Apart from the emergence of satellite radio, followed by the word that shock jock Howard Stern would make the switch from terrestrial radio to Sirius a few years ago, this medium hadn’t been front and center for some time. Recently, however, that’s changed.
Though the Don Imus saga drew attention to the medium, a more positive episode refocused marketers’ attention: Google’s launch last year of Audio Ads. The media empire has made it possible for marketers to create, target, launch, and manage radio ads online, using the AdWords platform advertisers already use for paid search.
Last week, Google further enhanced its offering with a Clear Channel Communications partnership that provides it and AdWords advertisers (at least those acting as Audio Ads beta testers) with access to part of the radio network’s premium inventory.
As a result of the agreement and additional network deals, Google can now deliver ads to the top 10 stations in 24 of the top 25 U.S. markets, over 1,500 AM and FM stations, and 46 percent of all consumers over age 12.
But don’t think radio’s relationship with the Web ends with Google. Like local media television sites, radio station sites have plenty to offer savvy local and national advertisers — including listeners.
Last year, comScore Media Metrix reported an increase in online radio usage concurrent with continuously improving streaming capabilities. Radio site traffic increased overall by 27 percent to reach 33.5 million unique visitors, while visits to top radio network Clear Channel Online grew by 31 percent to 9.8 million visitors. The study also found consumers aged 35-44 are 22 percent more likely than the average user to visit online radio sites, and Internet users are 27 percent more likely to visit during the workday.
There are also benefits to advertising in conjunction with streaming radio that don’t exist with the offline variety. According to a 2006 study by Arbitron and Edison Media Research, Internet radio is popular among online shoppers. Forty-two percent of Internet users listen to streaming radio while researching a product or service online, and 27 percent listen while actually making an online purchase.
From a content standpoint, radio sites have moved beyond the sparse properties of old. Most now offer far more than just playlists, contests, and local event news.

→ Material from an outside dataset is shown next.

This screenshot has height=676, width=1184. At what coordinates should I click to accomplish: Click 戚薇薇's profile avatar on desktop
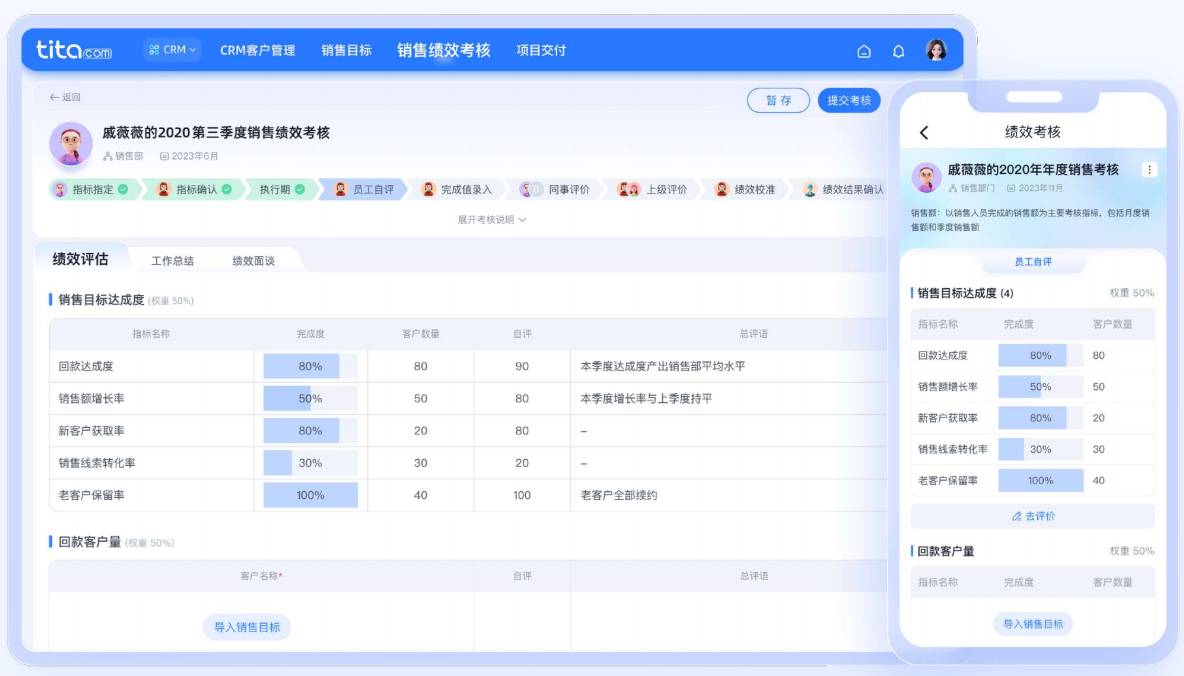point(71,144)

Local news, sports, weather, and entertainment feeds — some sourced from sister TV station sites — aside, the more unique radio site features include personality pages for on-air talent. This also affords cross-promotion opportunities for radio advertisers as well as on-demand music services featuring exclusive in-studio artist performances and concerts.

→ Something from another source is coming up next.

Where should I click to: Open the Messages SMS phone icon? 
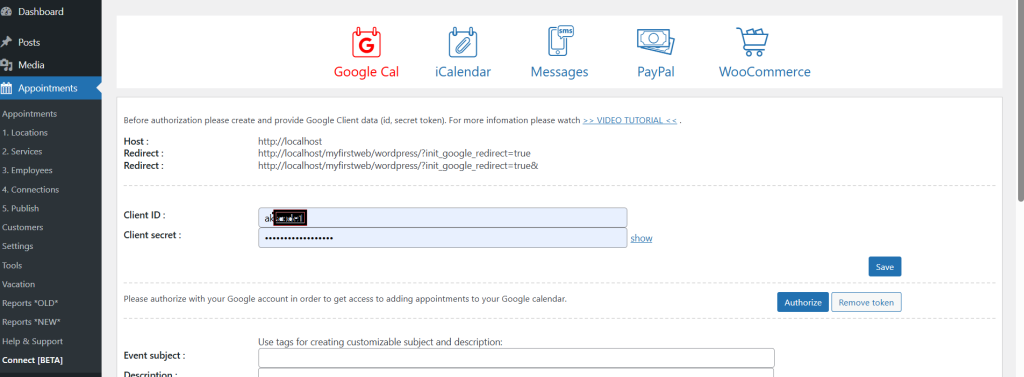pos(560,41)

Clear Channel’s radio site network alone offers Stripped, an in-studio music site featuring 150 artists, including James Blunt; New, which provides music from emerging and independent artists; Sneak Peek for album previews prior to their release; and In Concert, with live performances in theaters, stadiums, even small venues accessible to select crowds. Each gives the ability to target by artist or music genre and is promoted on associated Clear Channel radio sites for maximum exposure.

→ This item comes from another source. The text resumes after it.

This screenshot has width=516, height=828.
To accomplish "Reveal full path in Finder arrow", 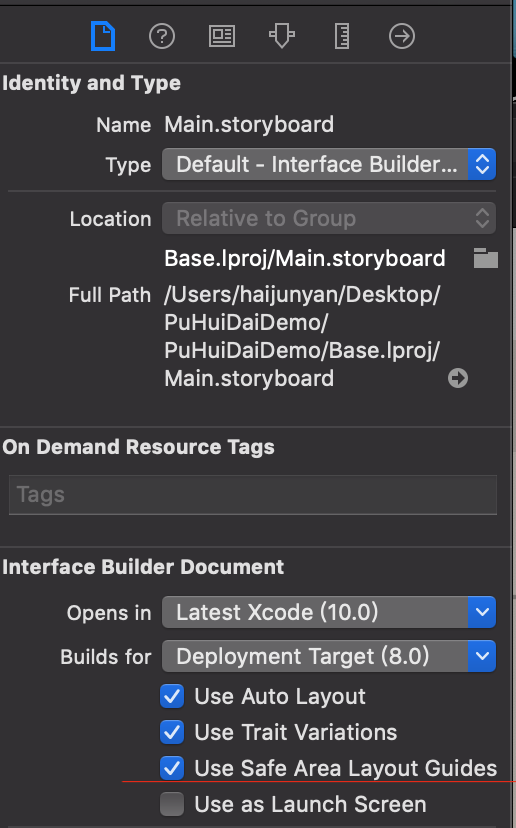I will click(x=458, y=378).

From a radio site to a live music destination, online radio advertisers have a number of placement options. In-stream ads are popular on station sites, as they can differ from their on-air counterparts. Fifteen-second pre-roll video ads can be incorporated into the multimedia player, and your rep work will work with you to devise effective strategies for encouraging listeners to revisit a minimized player, such as offering coupons associated with your product. Of course, banners are always a possibility as well.
It’s taken some big industry news to push this tried-and-true medium back to the forefront of media plans. Its traffic, fine-tuned content, and ad formats are what will keep it there.